Dans le cadre d’un travail de Français avec Mme Raimbaud sur le roman No et Moi de Delphine de Vigan dans lequel  le personnage principal est une adolescente qui fait la connaissance d’une jeune SDF, nous avons écrit un texte sur une personne que nous croisons souvent mais à qui nous ne parlons jamais.

« Je la croise souvent. Elle est là, comme d’habitude, devant la bibliothèque à quelques mètres de moi. La faible lueur des réverbères l’éclaire. Sa couverture, salie et usée par le temps, enveloppe son petit corps frêle. Je vois qu’elle a froid ; elle tremble. Elle a un tic : celui de s’arracher les bouts de peau morte autour des ongles. C’est l’une des seules choses que je sais de cette femme que je croise pourtant tous les jours en allant au collège. J’ai l’impression de passer à côté de quelque chose. Je sais que deux pas et quelques mots suffiraient mais je n’ose pas. C’est comme s’il y avait une ligne, une limite invisible entre nous que je n’arrive pas à franchir. Elle lève la tête; ses cheveux châtains retombent sur ses épaules. Elle me regarde droit dans les yeux. Les siens sont bleus. J’ai du mal à ne pas détourner mon regard. Je ne comprends pas bien pourquoi mais je pense que je suis gênée, honteuse. J’aimerais comprendre comment elle a fini comme ça. J’essaie de m’imaginer sa vie, une vie où la nourriture ne se jette pas, où prendre une douche est une chance (et non pas une corvée qui nous empêche de nous lever 15 minutes plus tard), où toutes ses affaires sont contenues dans un ou deux sacs. Une vie où l’on est presque toujours seul, entouré et ignoré de centaines de personnes que l’on croise tous les jours et qui se plaignent d’avoir trop de travail, trop de responsabilités, trop de « trucs à faire », trop de toutes ces choses que l’on voudrait tant avoir.
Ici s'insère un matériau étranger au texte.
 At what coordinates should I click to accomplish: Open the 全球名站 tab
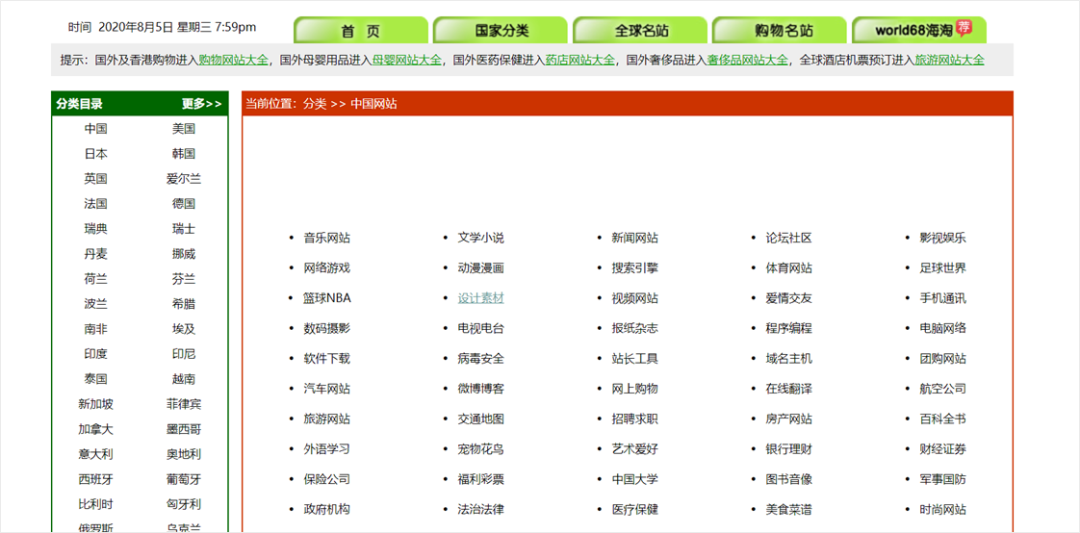point(641,30)
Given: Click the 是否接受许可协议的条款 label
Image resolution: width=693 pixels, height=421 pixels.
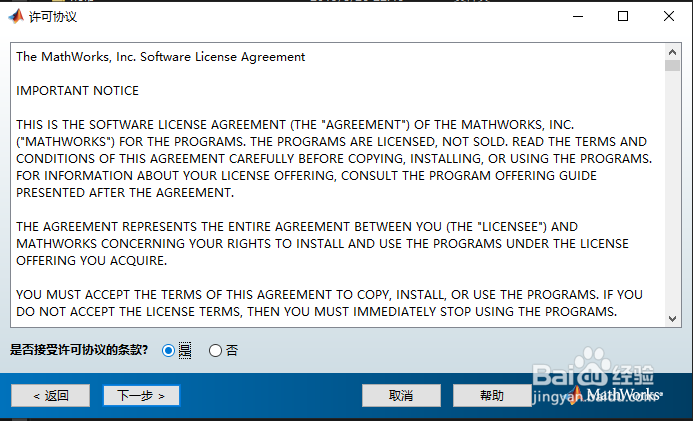Looking at the screenshot, I should [79, 350].
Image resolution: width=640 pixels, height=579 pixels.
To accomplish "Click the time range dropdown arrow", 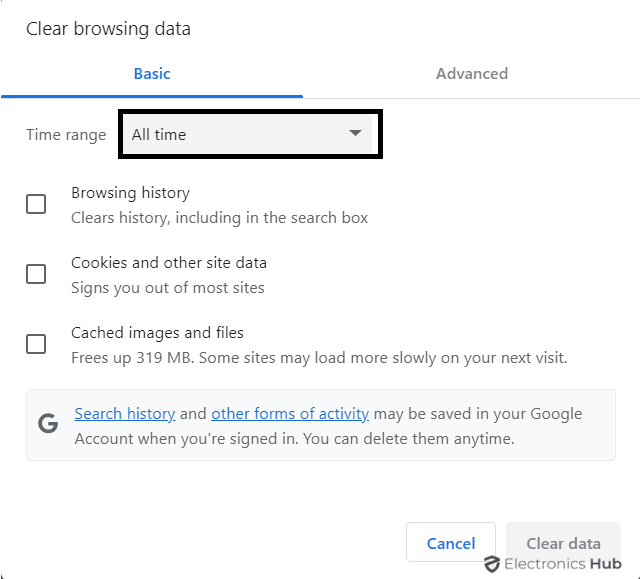I will (355, 134).
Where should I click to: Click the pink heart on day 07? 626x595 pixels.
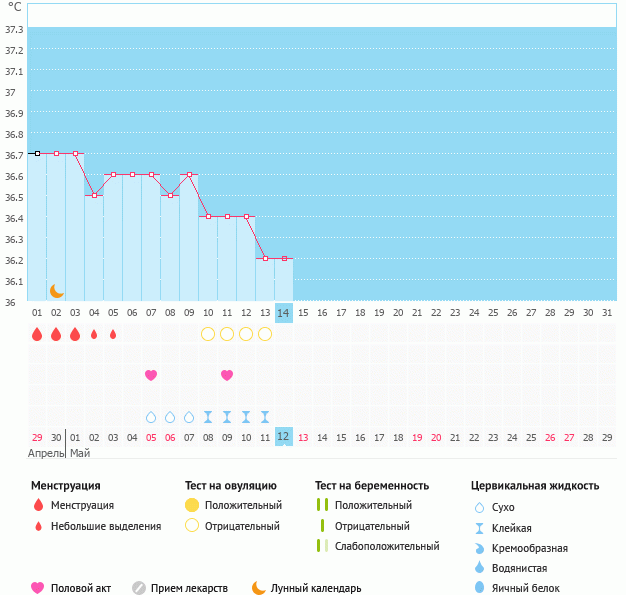pos(151,375)
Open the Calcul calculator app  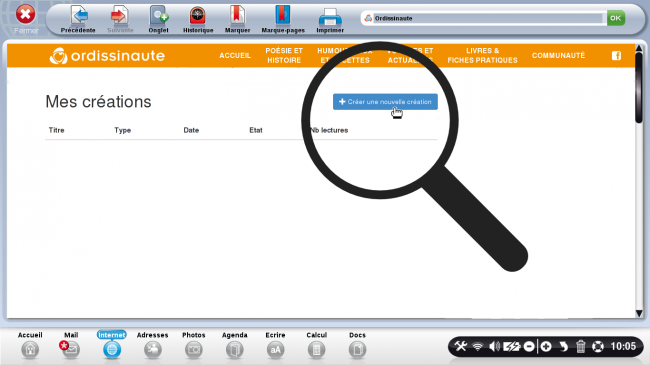[316, 350]
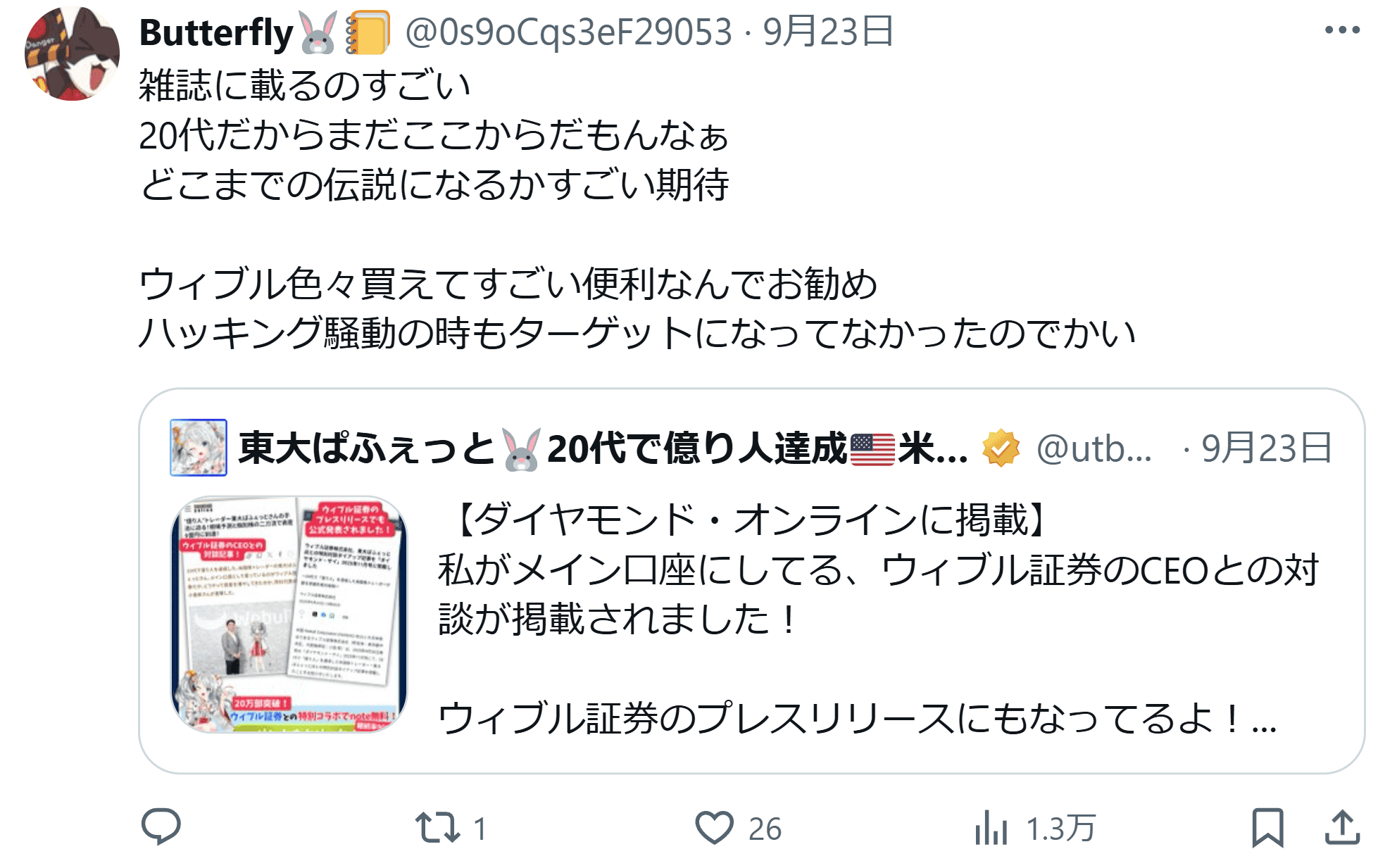View analytics bar chart icon
This screenshot has height=868, width=1397.
point(991,828)
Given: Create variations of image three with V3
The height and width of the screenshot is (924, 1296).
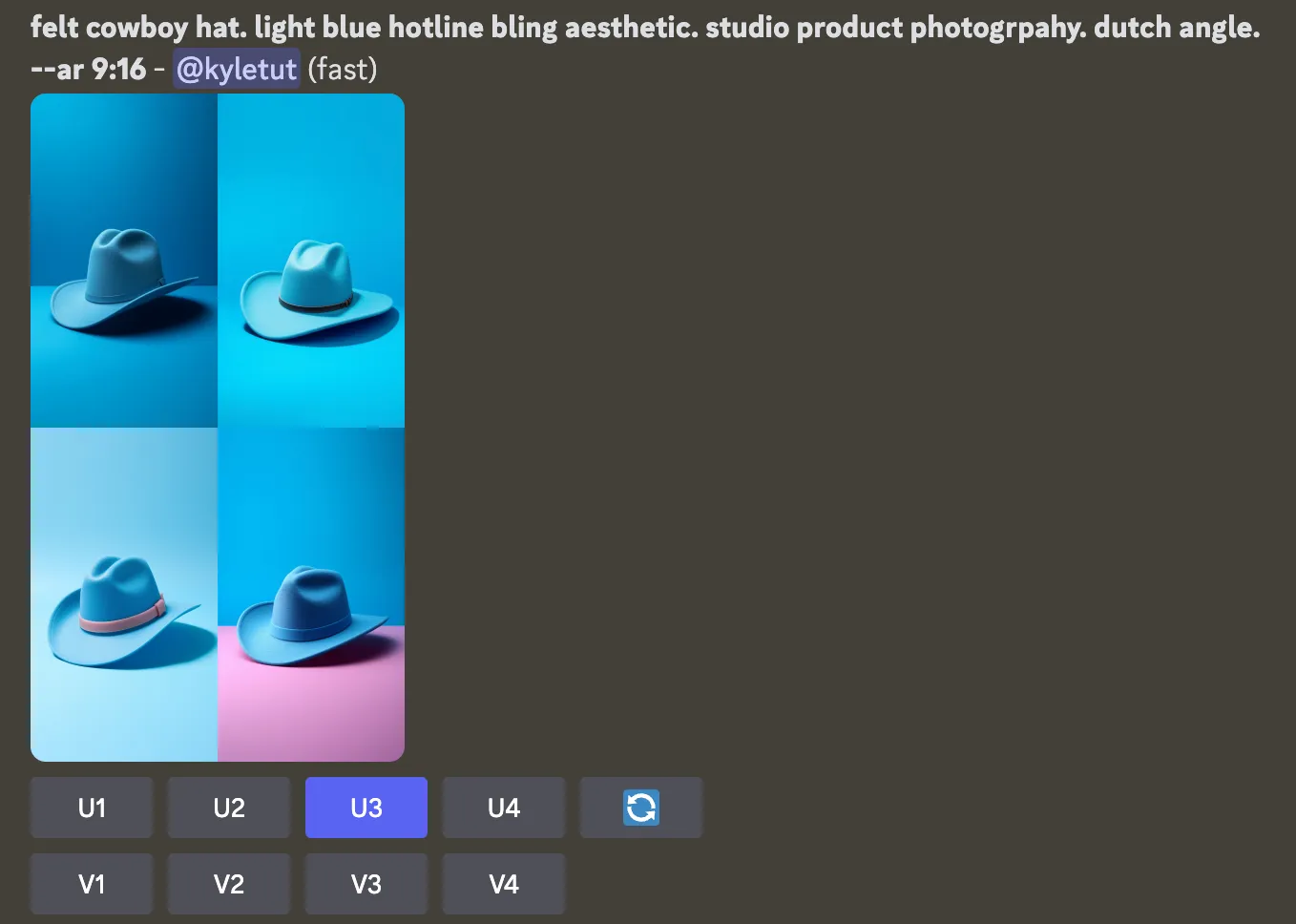Looking at the screenshot, I should (x=366, y=884).
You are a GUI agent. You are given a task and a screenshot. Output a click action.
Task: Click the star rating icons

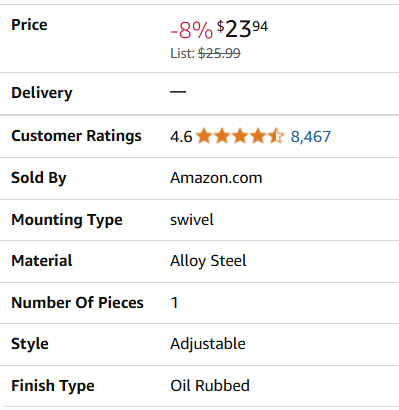tap(240, 136)
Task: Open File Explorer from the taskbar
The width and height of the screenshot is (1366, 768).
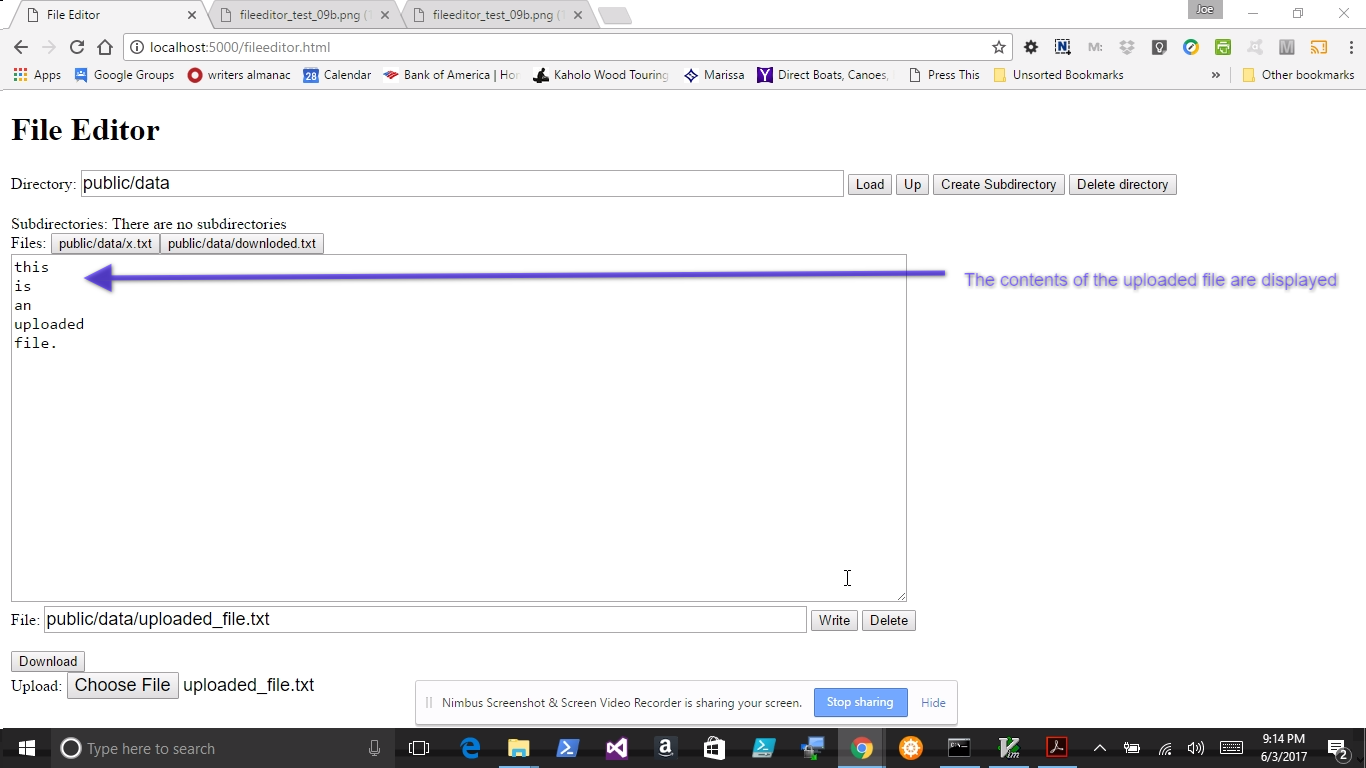Action: 518,748
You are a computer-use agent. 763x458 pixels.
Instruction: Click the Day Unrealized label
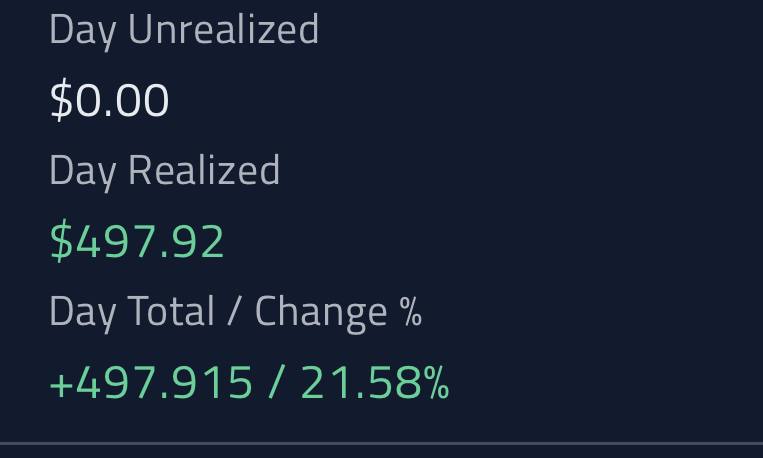[x=184, y=30]
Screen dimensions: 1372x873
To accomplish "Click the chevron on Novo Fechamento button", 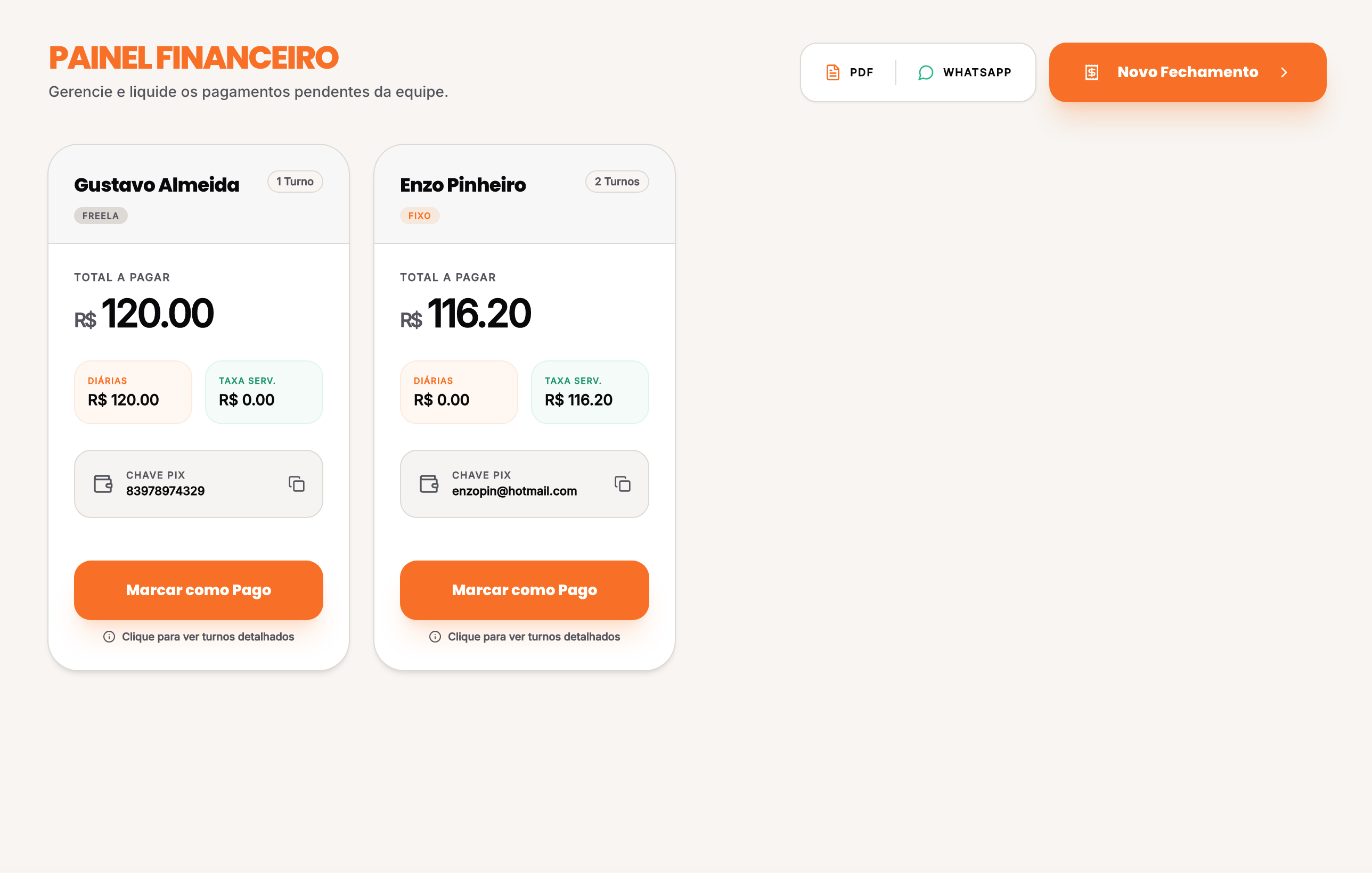I will pos(1284,72).

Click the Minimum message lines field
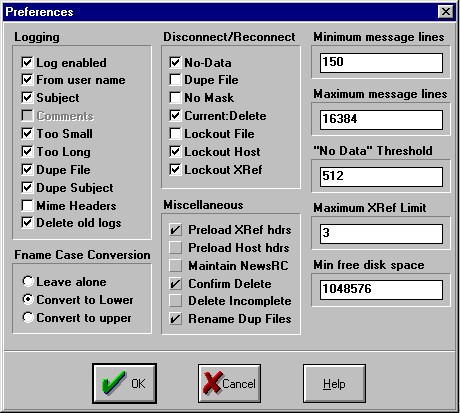[x=381, y=62]
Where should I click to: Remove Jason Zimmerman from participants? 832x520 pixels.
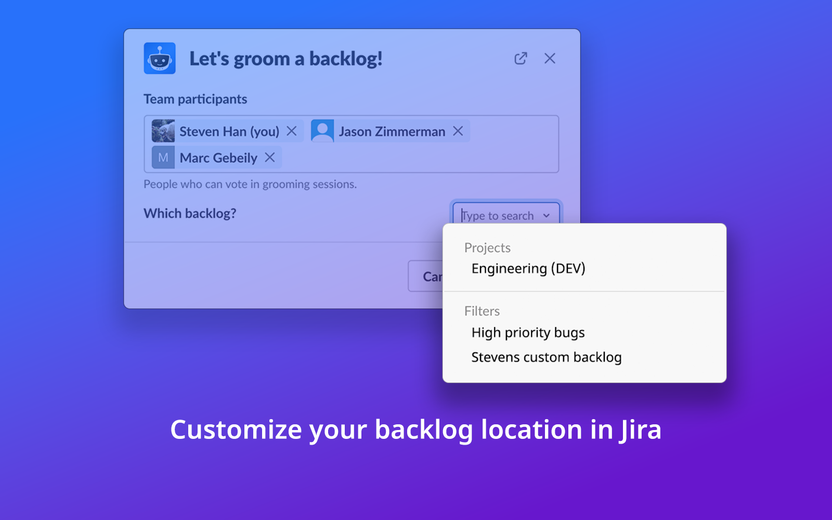pos(458,131)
Je crois que j’ai maintenant compris la raison pour laquelle je suis mal à l’aise quand je croise son regard. Finalement, elle me sourit. Son sourire est réconfortant. Je lui souris en retour en lui disant « bonjour ». Elle hoche gentiment la tête et je poursuis mon chemin, comme tous les matins. Qui sait, j’arriverais peut-être à lui parler demain ».